İzmir’de ezan sesine takanlardan biri de benim. Ramazan ayının lâhuti havasını katmerlendiren ezanı, diğer günlerde de dinlemek bana huzur veriyor. Bu nedenle müezzinin sesindeki değişimi hemen fark edip, nedenini araştırıyorum. Zaman ve mekân dışına çıkaran bu ilahi sesi dinlerken, bulunduğum andan çok, geçmişe dalarım. İlk okunuşu, Ortadoğu’dan Afrika’ya, Balkanlar’dan Çin seddine kadar kimler sayesinde, nasıl yayıldığını düşünürüm.

Güzel bir ses ve makamına uygun okunduğunda, ruhtaki düğümleri nasıl çözdüğünü, gözyaşlarıyla nasıl arındırdığını bildiğimden okunmasını çok önemserim. İzmir’de merkezi sistemle okunmaya başlanınca, hemen yazı ve yorumlarla MB yazarları sahiplendik…

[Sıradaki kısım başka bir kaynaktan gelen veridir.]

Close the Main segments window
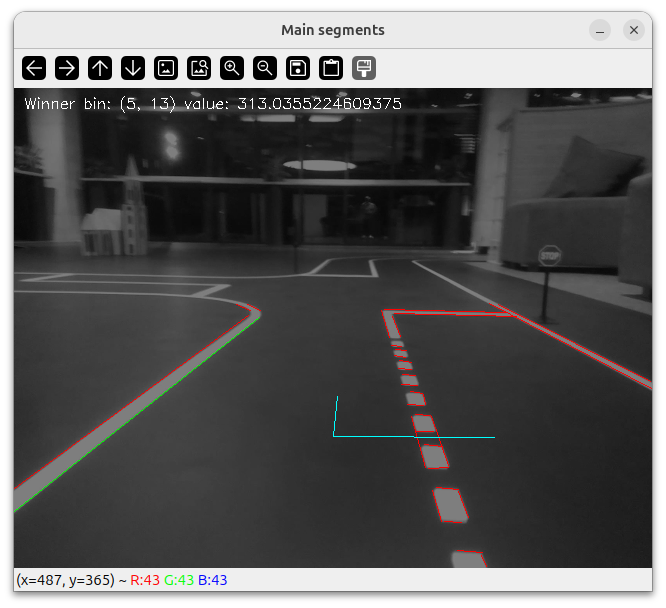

İki yıl önce İftara Doğru programında Bilkent Üniversitesinde öğretim üyesi olan bir İngiliz, nasıl Müslüman olduğunu anlatıyordu. Kocatepe Camii’nin yakınından geçerken, ezanı okuyan İsmail Coşar’ın sesi, O’nu yerinde durdurmuş… Ezan bittiğinde ruhundaki değişimi; yüzüne yansıyan bir aydınlıkla öylesine içten, öylesine güzel anlatıyordu ki, duygulanmamak elde değildi…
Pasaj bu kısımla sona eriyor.